Transformational imaging diagnostics for inertial confinement fusion

While I was studying for my integrated masters in computational physics at Edinburgh university, a friend commented that as physicists we could contribute to the development of fusion energy. As a result, I'm doing a PhD.
In the summer between my 3rd and 4th years at Edinburgh, I had a fantastic time doing an internship at the Diamond Light Source. While there I was exposed to X-ray imaging (not literally), although it wasn't the focus of my project. Then, between my 4th and 5th years, I attended the CCFE Plasma Physics Summer School.
My Senior honours project looked at lithium/sodium superconducting at high pressure, and my masters project was focused on thin layer turbulence.
My current project's title is "Transformational imaging diagnostics for inertial confinement fusion". Inertial confinement fusion involves heating and compressing a small amount of fuel (deuterium and tritium) with lasers until it is dense and hot enough to undergo fusion. The lasers cause the compression by ablating a surface material, which leads to "the rocket effect". As the material ablates off the surface, it causes a compression force (through Newton's laws), using the same idea that explains rocket propulsion.
The maximum density and heat in the core is achieved with symmetric compression, which requires symmetric ablation, which is quite difficult to achieve. This task is made especially difficult as it is hard to image inside the fuel.
Under the supervision of Nigel Woolsey (University of York) and Robbie Scott (STFC-CLF), my project's goal is to develop new imaging techniques (likely involving phase contrast imaging), to aid and improve inertial confinement fusion diagnostics. This will likely involve using computational simulations to test the imaging technique to see if it yields accurate images and useful results.
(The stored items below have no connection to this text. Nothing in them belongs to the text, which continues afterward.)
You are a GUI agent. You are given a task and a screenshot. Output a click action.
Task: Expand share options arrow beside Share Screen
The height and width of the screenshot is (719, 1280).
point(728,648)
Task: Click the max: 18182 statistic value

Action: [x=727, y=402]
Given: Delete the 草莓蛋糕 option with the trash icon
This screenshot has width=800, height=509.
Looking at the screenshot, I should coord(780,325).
Identifying a sustainable energy supply is one of the biggest challenges facing humanity. Fusion energy has great potential to make a major contribution to the baseload supply - it produces no greenhouse gases, has abundant fuel and limited waste. Furthermore, the UK is amongst the world leaders in the endeavour to commercialise fusion, with a rapidly growing fusion technology and physics programme undertaken at UKAEA within the Culham Centre for Fusion Energy (CCFE). With the construction of ITER - the 15Bn Euro international fusion energy research facility - expected to be completed in the middle of the 2020's, we are taking a huge step towards fusion power. ITER is designed to address all the science and many of the technology issues required to inform the design of the first demonstration reactors, called DEMO. It is also providing a vehicle to upskill industry through the multi-million pound high-tech contracts it places, including in the UK.
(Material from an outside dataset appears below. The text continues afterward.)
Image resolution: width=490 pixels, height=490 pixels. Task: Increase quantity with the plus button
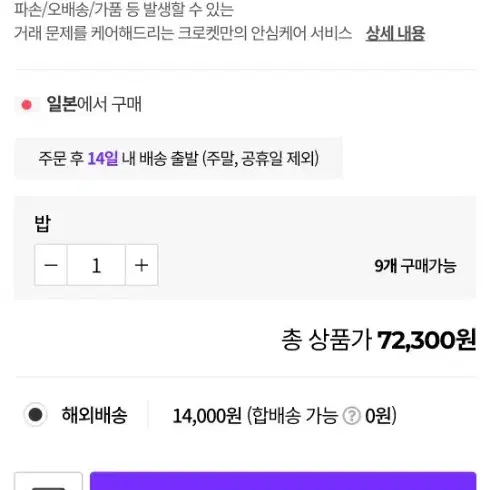point(142,265)
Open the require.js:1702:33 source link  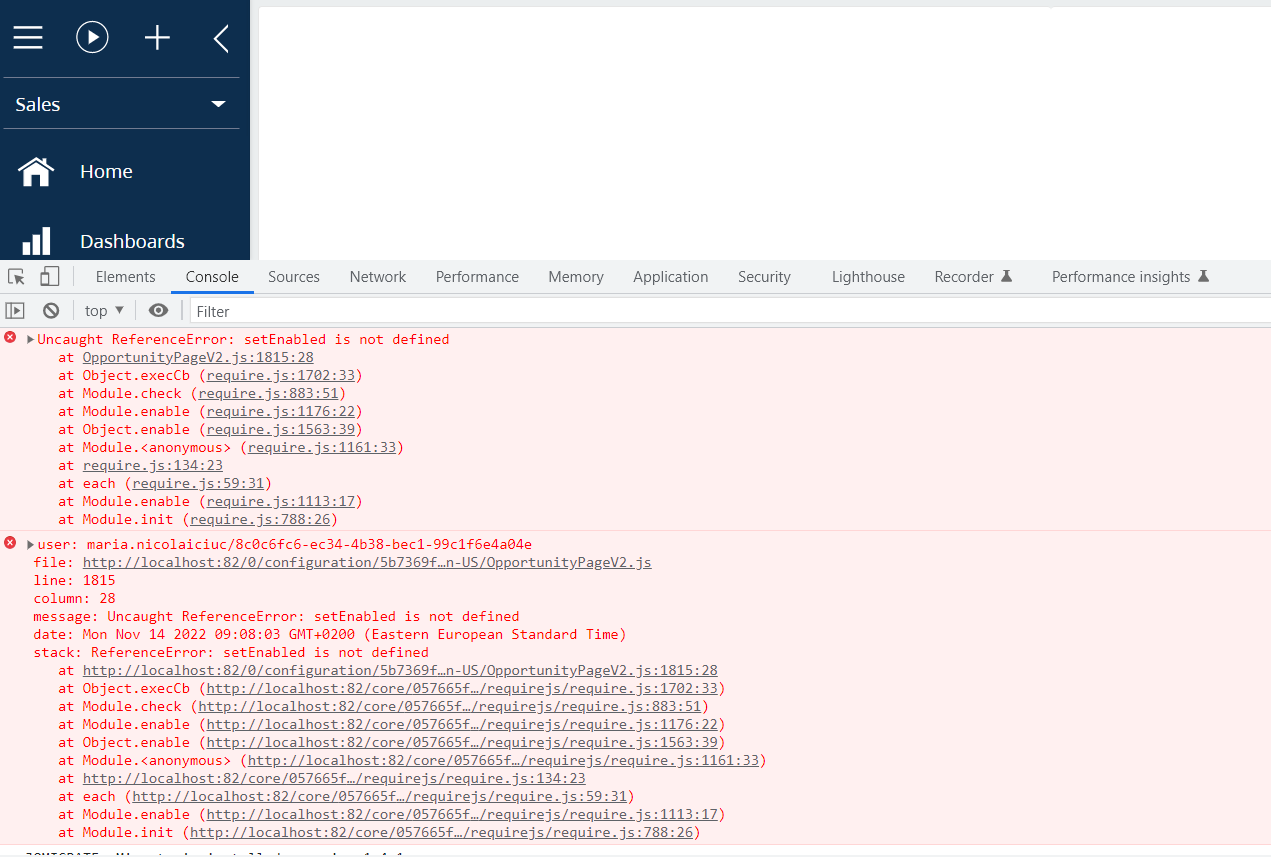(x=280, y=376)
ITER embodies the magnetic confinement approach to fusion (MCF). An alternative approach is inertial fusion energy (IFE), where small pellets of fuel are compressed and heated to fusion conditions by an intense driver, typically high-power lasers. While ignition was anticipated on the world's most advanced laser fusion facility, NIF (US), it did not happen; the research effort is now focused on understanding why not and the consequences for IFE, as well as alternative IFE schemes to that employed on NIF.

Our CDT is designed to ensure that the UK is well positioned to exploit ITER and next generation laser facilities to maximise their benefit to the UK and indeed international fusion effort. There are a number of beneficiaries to our training programme: (1) CCFE and the national fusion programme will benefit by employing our trained students who will be well- equipped to play leading roles in the international exploitation of ITER and DEMO design; (2) industry will be able to recruit our students, providing companies with fusion experience as part of the evolution necessary to prepare to build the first demonstration power plants; (3) Government will benefit from a cadre of fusion experts to advise on its role in the international fusion programme, as well as to deliver that programme; (4) the UK requires laser plasma physicists to understand why NIF has not achieved ignition and identify a pathway to inertial fusion energy.
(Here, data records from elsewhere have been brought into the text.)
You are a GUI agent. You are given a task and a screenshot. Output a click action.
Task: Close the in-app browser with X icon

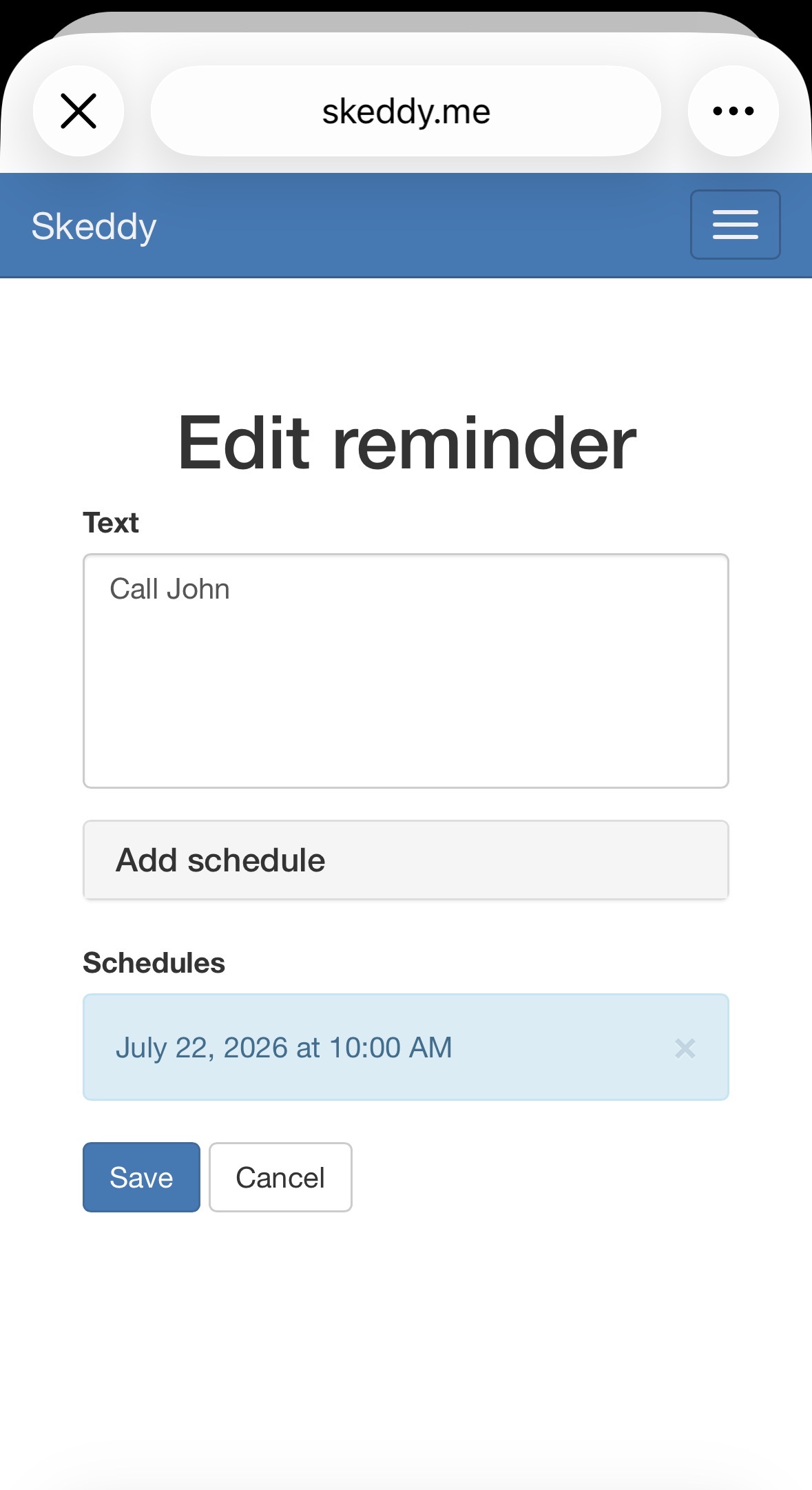79,111
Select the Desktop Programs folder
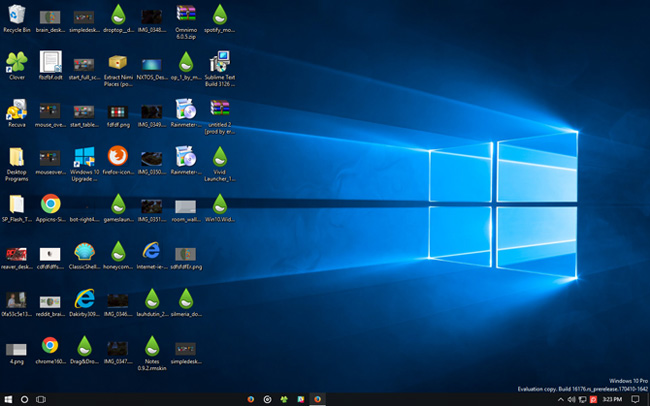 coord(17,157)
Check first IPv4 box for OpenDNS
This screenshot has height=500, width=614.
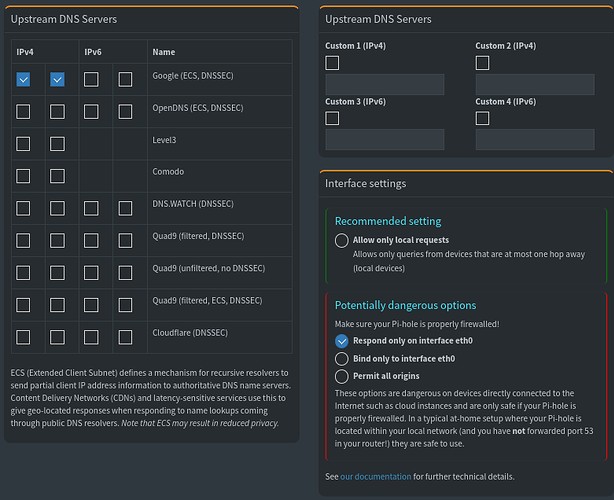[23, 111]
As well as these core fusion impacts, there are impacts in related disciplines. (1) Some of our students will be trained in low temperature plasmas, which also have technological applications in a wide range of sectors including advanced manufacturing and spacecraft/satellite propulsion; (2) our training in materials science has close synergies with the advances in the fission programme and so has impacts there; (3) AWE require expertise in materials science and high energy density plasma physics as part of the national security and non-proliferation strategy; (4) the students we train in socio-economic aspects of fusion will be in a position to help guide policy across a range of areas that fusion science and technology touches; (5) those students involved in inertial fusion will be equipped to advance basic science understanding across a range of applications involving extreme states of matter, such as laboratory astrophysics and equations of state at extreme pressures, positioning the UK to win time on the emerging next generation of international laser facilities; (6) our training in advanced instrumentation and control impacts many sectors in industry as well as academia (eg astrophysics); (7) finally, high performance computing underpins much of our plasma and materials science, and our students' skills in advanced software are valued by many companies in sectors such as nuclear, fluid dynamics and finance.